(Stored items)
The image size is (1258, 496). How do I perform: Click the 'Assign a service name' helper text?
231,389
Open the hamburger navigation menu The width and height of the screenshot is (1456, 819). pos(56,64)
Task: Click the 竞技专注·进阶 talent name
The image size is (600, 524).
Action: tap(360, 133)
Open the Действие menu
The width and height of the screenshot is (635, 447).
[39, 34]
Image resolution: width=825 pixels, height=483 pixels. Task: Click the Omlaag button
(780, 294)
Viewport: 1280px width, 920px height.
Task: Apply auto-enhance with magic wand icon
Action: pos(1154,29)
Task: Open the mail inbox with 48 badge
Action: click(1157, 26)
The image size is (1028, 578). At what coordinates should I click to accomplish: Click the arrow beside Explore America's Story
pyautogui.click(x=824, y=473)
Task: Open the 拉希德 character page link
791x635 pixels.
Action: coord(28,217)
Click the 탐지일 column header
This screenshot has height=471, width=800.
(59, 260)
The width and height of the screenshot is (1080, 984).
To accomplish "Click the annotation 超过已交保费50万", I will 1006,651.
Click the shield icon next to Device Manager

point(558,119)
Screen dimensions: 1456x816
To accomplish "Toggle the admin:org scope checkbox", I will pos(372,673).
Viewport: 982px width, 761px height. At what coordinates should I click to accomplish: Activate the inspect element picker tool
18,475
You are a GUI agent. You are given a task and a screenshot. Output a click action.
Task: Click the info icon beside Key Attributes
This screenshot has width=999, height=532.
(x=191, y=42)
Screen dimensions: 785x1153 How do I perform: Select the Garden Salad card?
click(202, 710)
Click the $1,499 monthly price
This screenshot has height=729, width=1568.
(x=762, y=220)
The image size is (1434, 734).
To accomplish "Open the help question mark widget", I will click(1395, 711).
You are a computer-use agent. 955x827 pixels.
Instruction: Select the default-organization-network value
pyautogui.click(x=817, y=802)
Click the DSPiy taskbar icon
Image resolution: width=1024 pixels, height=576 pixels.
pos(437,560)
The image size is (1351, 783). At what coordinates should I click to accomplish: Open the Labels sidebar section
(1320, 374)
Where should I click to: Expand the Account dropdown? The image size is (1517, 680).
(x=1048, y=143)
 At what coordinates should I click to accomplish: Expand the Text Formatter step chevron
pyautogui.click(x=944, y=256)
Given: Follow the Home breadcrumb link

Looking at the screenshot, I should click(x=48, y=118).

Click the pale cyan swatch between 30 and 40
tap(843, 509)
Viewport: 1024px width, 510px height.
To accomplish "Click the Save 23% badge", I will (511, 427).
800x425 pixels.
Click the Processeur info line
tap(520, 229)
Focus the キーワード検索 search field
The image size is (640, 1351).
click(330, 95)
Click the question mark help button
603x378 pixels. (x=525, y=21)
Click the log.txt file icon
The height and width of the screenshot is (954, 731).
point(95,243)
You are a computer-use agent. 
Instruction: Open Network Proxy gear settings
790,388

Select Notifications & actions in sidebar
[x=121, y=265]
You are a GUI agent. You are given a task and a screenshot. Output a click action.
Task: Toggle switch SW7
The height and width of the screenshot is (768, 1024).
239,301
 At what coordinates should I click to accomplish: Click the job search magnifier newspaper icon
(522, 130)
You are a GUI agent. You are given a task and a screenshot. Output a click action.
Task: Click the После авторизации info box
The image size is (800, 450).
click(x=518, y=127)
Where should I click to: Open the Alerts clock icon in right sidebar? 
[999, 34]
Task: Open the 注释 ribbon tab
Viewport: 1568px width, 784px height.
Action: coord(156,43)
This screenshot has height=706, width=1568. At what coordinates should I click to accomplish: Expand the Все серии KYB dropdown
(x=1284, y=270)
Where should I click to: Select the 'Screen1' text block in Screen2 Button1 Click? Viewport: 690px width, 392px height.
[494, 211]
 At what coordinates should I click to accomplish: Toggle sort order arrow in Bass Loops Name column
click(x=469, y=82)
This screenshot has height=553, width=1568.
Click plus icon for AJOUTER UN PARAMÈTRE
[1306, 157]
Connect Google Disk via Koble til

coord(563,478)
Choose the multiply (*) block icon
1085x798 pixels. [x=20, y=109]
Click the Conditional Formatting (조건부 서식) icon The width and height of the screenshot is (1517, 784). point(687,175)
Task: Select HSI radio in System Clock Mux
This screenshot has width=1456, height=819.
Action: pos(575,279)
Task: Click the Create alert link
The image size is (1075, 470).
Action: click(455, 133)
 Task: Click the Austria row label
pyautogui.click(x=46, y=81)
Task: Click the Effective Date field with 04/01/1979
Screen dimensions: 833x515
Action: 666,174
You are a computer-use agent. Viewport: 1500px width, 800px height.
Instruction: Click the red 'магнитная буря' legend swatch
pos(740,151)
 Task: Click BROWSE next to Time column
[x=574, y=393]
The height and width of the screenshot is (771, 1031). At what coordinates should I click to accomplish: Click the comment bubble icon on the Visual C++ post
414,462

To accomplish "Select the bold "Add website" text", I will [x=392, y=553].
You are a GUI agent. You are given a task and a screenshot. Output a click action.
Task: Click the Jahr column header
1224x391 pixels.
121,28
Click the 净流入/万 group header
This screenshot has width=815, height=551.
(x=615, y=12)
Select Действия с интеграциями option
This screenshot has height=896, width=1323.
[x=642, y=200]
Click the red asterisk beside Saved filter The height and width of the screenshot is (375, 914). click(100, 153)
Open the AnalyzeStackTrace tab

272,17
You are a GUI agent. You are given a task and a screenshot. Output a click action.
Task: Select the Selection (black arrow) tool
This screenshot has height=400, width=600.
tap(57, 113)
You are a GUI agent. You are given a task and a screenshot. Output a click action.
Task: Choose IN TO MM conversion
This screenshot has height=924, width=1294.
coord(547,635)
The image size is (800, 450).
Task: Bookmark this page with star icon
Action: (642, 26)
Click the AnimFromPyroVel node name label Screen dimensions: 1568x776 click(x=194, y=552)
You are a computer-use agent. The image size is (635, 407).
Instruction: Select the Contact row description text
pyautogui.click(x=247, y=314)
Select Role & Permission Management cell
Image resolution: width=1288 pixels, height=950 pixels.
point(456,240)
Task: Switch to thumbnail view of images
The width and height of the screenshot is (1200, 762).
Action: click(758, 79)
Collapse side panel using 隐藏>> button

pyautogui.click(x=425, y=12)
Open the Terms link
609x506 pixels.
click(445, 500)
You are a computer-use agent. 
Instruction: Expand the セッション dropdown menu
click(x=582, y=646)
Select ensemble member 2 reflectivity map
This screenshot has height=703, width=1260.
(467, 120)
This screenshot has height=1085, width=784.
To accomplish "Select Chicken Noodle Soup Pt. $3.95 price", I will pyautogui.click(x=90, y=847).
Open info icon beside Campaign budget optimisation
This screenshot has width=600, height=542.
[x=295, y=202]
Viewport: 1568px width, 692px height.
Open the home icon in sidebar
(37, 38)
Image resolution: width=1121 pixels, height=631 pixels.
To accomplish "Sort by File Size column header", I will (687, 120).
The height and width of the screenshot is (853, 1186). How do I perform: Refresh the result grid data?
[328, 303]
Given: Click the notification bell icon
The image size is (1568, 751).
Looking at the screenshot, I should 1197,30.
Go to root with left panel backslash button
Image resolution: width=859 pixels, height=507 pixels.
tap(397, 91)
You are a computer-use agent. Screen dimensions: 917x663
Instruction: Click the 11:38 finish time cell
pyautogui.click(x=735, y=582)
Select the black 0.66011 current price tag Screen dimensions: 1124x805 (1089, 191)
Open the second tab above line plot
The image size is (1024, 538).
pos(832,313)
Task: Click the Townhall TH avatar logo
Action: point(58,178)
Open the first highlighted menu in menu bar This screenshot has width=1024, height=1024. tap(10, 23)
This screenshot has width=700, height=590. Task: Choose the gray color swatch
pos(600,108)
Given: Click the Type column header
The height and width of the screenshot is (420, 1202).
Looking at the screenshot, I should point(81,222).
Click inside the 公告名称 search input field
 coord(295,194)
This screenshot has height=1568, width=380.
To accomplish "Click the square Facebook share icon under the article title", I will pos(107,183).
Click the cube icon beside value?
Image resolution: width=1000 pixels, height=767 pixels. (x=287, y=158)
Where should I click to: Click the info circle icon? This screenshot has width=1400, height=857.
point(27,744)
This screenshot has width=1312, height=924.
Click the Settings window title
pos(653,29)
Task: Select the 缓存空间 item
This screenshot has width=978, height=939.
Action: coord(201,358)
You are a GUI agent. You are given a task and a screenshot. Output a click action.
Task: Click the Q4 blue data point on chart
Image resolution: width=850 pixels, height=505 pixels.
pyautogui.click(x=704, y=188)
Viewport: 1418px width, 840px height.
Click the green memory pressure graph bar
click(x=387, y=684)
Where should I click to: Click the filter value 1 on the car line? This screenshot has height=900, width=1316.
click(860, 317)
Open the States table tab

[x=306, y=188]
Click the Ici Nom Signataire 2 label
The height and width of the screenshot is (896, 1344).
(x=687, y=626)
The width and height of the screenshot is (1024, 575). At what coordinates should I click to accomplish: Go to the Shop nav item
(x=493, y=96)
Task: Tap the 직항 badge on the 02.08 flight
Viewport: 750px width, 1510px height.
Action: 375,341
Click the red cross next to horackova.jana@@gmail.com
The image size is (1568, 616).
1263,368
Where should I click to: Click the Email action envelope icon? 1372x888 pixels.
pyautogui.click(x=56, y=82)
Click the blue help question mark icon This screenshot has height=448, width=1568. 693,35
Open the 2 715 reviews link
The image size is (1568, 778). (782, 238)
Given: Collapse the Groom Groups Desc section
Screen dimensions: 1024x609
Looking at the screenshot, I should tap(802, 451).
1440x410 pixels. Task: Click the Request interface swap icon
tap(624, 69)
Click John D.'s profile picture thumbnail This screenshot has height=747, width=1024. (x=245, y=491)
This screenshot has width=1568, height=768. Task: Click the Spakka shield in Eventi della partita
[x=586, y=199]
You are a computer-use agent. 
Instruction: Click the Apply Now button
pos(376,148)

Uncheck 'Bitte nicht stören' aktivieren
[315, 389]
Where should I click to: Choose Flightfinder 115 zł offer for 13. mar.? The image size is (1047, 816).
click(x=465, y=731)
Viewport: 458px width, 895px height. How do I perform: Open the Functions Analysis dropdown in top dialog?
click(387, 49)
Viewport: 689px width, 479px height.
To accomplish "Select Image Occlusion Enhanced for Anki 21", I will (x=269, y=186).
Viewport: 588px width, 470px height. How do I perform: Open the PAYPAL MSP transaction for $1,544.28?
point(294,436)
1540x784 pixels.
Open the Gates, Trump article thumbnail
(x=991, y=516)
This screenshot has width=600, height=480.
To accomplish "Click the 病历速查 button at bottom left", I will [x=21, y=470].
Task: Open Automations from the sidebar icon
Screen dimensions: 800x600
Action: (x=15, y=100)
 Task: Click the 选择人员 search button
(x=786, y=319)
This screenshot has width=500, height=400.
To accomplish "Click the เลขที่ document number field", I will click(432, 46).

=== Your objective ===
The span to print begins at the line containing "This screenshot has width=500, height=400." and ends at the final line of the entries; print it exactly and print nothing else.

=== Result of this exercise ===
This screenshot has width=500, height=400.
To accomplish "Click the เลขที่ document number field", I will click(432, 46).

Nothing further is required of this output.